A Florida woman blames a Tesla shop in Mount Kisco for severe injuries she says she suffered in a car accident when an onboard computer froze.
Robyn Nicole Wilson-Wolfe sued the Tesla store for negligence and demanded unspecified damages.
Wilson-Wolfe, of Plant City, Florida, claims she was injured on March 12 when the Tesla’s computer froze and the car crashed into a barrier and concrete wall.
The computer was “installed, serviced and repaired” by the Tesla shop at 115 Kisco Ave., Mount Kisco, according to the complaint, but the device was “inherently defective, and unsafe, inadequate and unfit for the purposes for which it was installed.”
Tesla Inc., Austin, Texas, did not reply to an email asking for a response to the allegations.
The complaint does not clearly identify the device but the wording appears similar to news accounts about failures of Tesla’s touchscreen cockpit displays.
For instance, a California man claimed this past April that his Tesla’s computer screen froze as he was driving 83 miles per hour on a freeway, disabling the accelerator and various buttons and switches. The brakes still worked and he got the car off the road.
Tesla recalled 130,000 cars in May because of the risk that their touchscreen displays could overheat and malfunction.
The Wilson-Wolfe lawsuit is vague about other aspects of the alleged malfunction. It does not identify the model or year or the car or when it was serviced by Tesla, for example.
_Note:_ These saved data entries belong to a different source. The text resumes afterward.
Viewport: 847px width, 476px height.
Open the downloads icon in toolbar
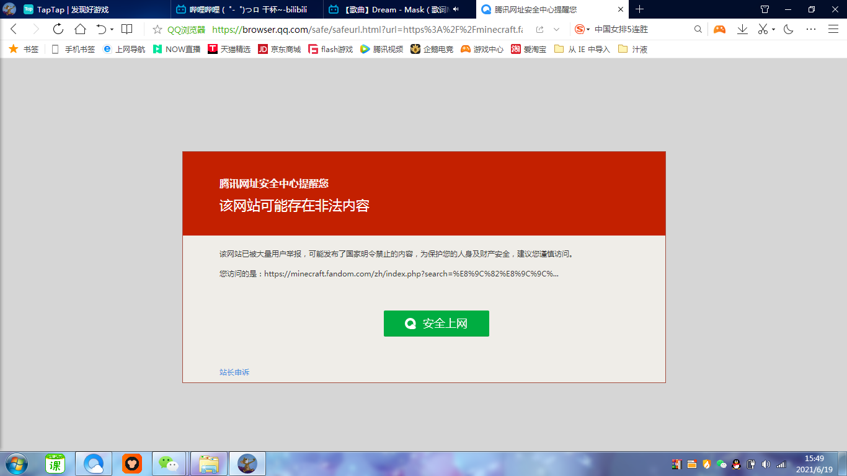coord(742,29)
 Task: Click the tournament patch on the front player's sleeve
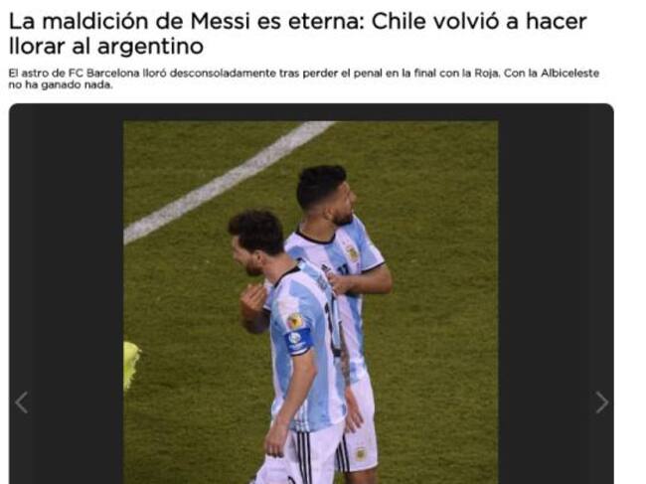(x=295, y=321)
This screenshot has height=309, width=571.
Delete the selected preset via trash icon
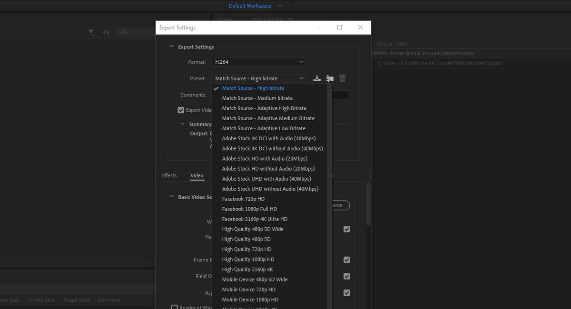pos(342,78)
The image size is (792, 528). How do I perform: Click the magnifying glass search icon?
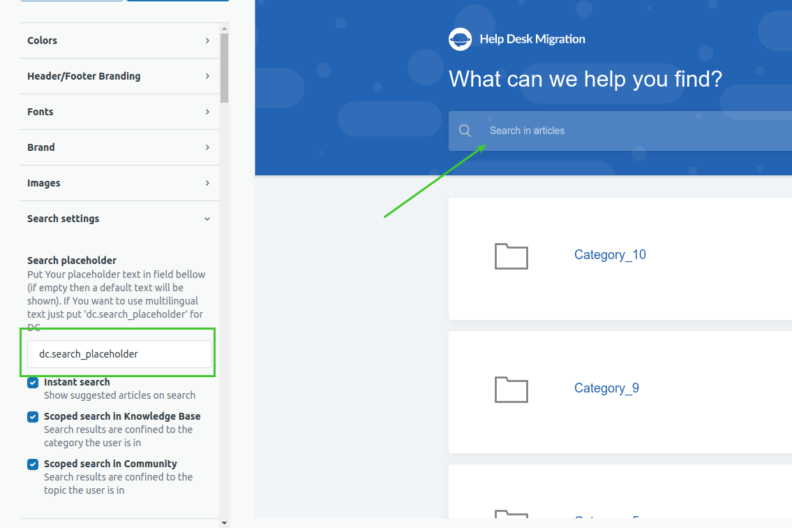coord(465,131)
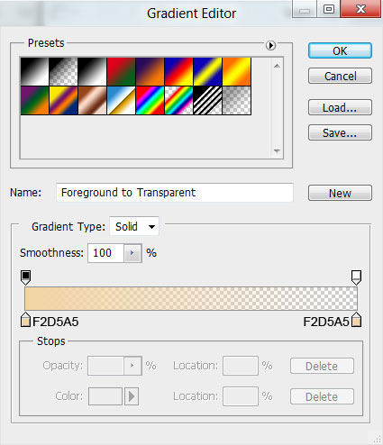The image size is (383, 445).
Task: Select the left black opacity stop
Action: click(26, 277)
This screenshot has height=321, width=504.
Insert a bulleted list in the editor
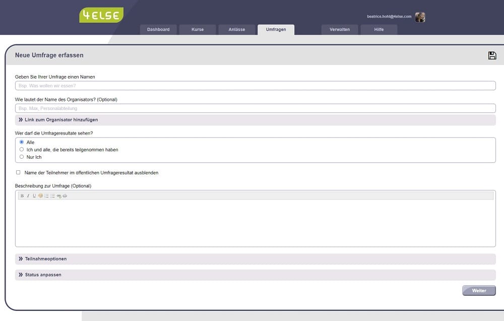tap(52, 196)
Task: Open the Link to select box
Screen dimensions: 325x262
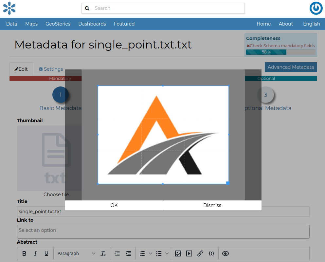Action: pos(163,232)
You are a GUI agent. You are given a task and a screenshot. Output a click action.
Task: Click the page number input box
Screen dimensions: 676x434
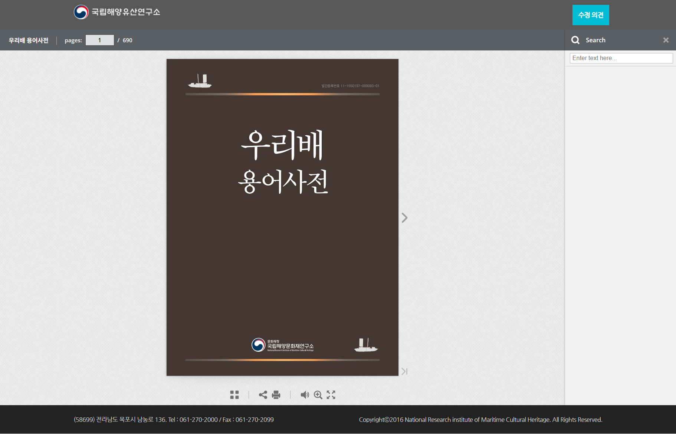tap(99, 40)
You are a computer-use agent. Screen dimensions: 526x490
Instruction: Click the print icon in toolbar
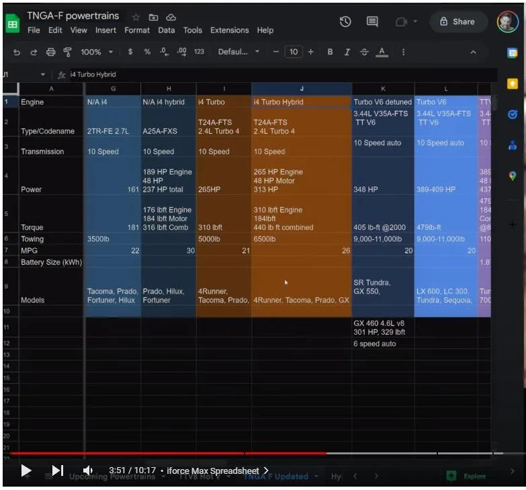(x=50, y=52)
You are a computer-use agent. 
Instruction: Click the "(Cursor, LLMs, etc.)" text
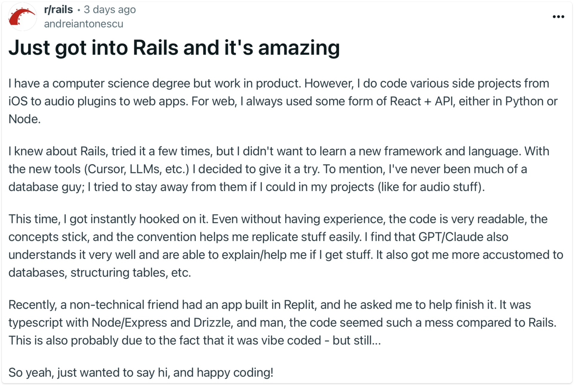pyautogui.click(x=137, y=169)
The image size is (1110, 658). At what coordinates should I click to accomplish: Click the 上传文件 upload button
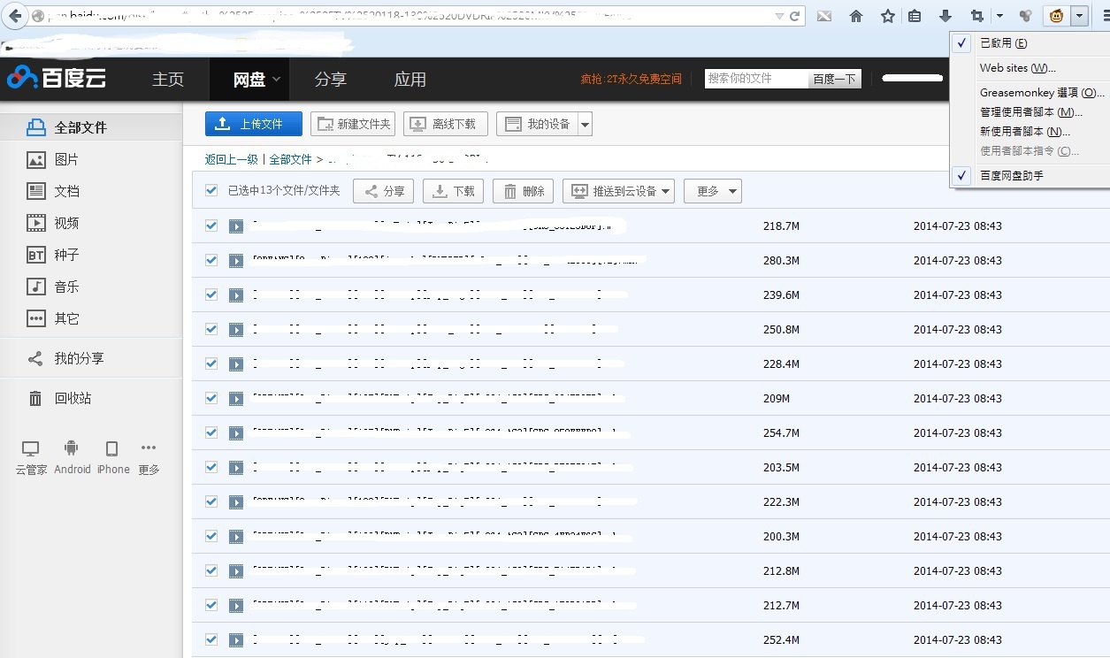click(x=253, y=125)
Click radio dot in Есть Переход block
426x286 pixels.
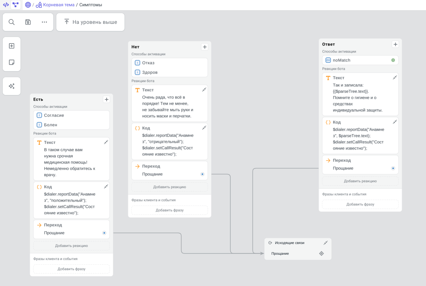coord(104,233)
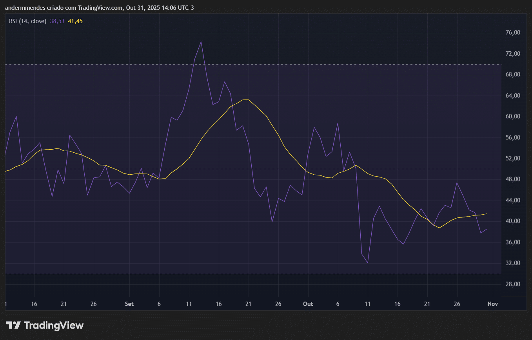The width and height of the screenshot is (532, 340).
Task: Select the Set label on the time axis
Action: click(x=129, y=304)
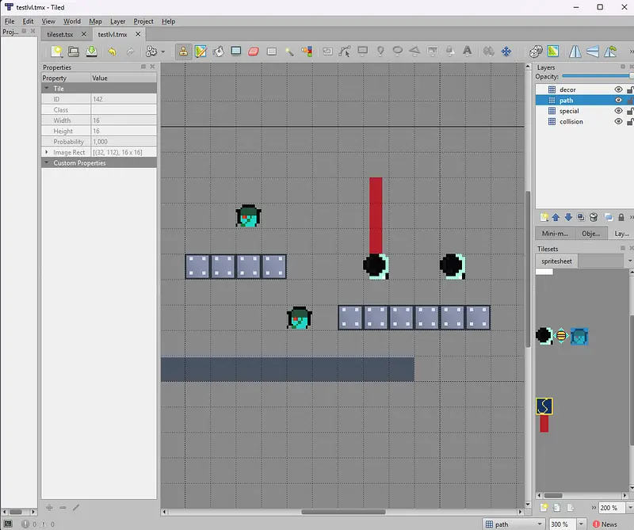The image size is (634, 530).
Task: Hide the collision layer
Action: point(619,122)
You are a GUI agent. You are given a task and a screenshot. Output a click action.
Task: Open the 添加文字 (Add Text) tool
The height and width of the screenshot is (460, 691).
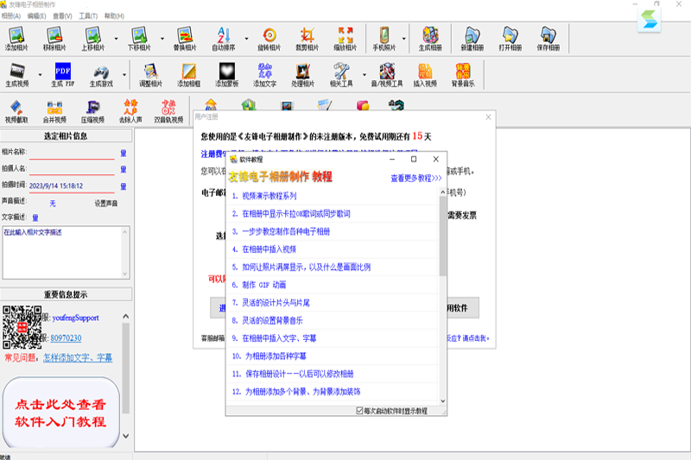(x=264, y=75)
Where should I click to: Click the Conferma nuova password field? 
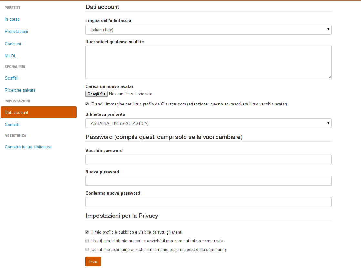(208, 202)
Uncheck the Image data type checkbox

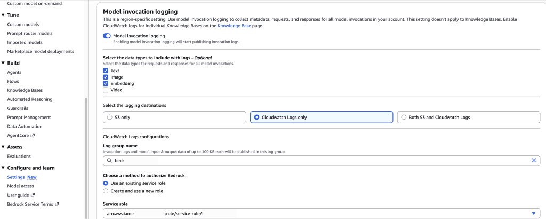click(106, 77)
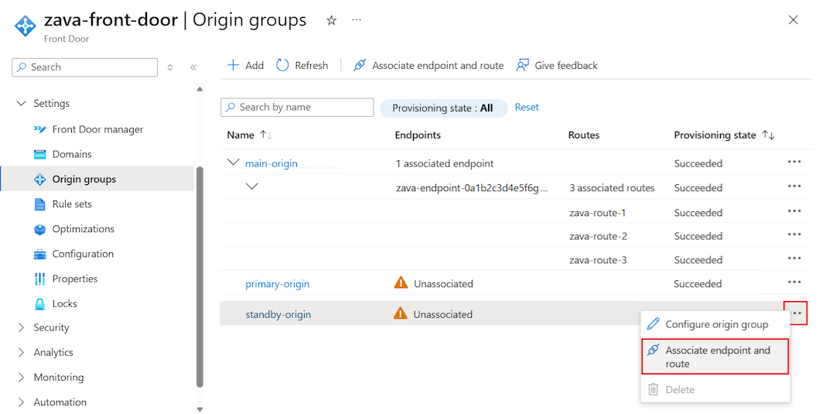The image size is (819, 414).
Task: Collapse the Settings section in sidebar
Action: click(21, 104)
It does not say where the accident happened or whether investigators checked the computer.
Wilson-Wolfe says she suffered severe injuries to her mind and body, including her neck, shoulder and back, and that she has been “greatly incapacitated” and needs continuing medical care.
Her attorney, Cornelius Redmond of Manhattan, filed the complaint in Westchester Supreme Court on Oct. 27. Tesla, represented by Manhattan attorney Peter J. Fazio, moved the case to U.S. District Court in White Plains on Nov. 28.